2) You have made a big deal of the “neurochemistry” of masturbation. I am certainly no expert on the subject, but it seems to me that the science around this is still developing. There certainly are neurochemical effects from sexual expression and stimulus, but there is a lot of variability in what researchers and commentors believe are the implications of these effects. In spite of a wealth of discussion on the addictiveness of sexuality, the APA rejected “sex addiction” as a diagnosis for the recently published DSM-V. As I say, I’m no expert, but this suggests to me that all of these claims of harm from the neurochemical effects of certain sexual stimuli are, at best, contested, and, at worst, very overstated. This is another argument that is not going to be very compelling for me until we have a better understanding of how the neurochemistry of masturbation and sexuality really impacts the evolution and development of marriage and romantic relationships.
3) Brother Densley leans on the argument that those who engage in the practice of masturbation will come to prefer solo to partnered sex. While I am sure that somewhere in the broad range of human sexual experience, there are examples of this occurring, it seems to be a rather rare occurrence (especially if porn is not involved). Without more supporting data for this view, I am also going to view this as uncompelling — especially when we are arguing for complete abstinence from masturbation. This can probably make a compelling argument for “in moderation” or “be careful of this possible ‘side effect'”.
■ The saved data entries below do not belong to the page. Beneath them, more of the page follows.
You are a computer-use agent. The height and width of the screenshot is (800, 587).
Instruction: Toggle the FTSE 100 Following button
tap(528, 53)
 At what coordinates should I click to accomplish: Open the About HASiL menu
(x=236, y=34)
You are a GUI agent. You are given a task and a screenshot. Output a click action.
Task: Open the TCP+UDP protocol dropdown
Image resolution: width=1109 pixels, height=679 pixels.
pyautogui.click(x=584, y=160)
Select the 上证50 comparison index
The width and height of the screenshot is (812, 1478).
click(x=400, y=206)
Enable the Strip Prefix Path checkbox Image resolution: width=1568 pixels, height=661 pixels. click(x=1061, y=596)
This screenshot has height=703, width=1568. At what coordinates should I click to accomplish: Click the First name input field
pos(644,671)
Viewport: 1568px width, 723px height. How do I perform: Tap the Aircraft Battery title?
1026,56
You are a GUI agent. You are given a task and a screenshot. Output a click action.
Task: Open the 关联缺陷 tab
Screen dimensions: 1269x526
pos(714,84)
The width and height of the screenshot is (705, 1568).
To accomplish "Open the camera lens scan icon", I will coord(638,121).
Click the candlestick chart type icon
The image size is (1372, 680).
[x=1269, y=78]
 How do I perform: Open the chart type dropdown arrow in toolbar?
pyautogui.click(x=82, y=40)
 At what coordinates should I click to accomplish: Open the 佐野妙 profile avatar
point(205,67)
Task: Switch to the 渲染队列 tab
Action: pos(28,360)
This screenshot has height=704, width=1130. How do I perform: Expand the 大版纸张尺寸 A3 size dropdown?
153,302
4) As I have studied this issue, the only compelling argument for complete abstinence from masturbation is your concluding argument — obedience to prophetic instruction. Considering the relative silence of ancient and modern scripture (masturbation only shows up by reading between the lines of scriptures like Matthew 5) and previous modern prophets, this argument seems to me to boil down to an individuals testimony of Pres. Kimball, Elder Packer, Elder McKonkie, and others in their immediate “circle”. Were they speaking prophetically when they wrote/spoke the things they have said about masturbation or not.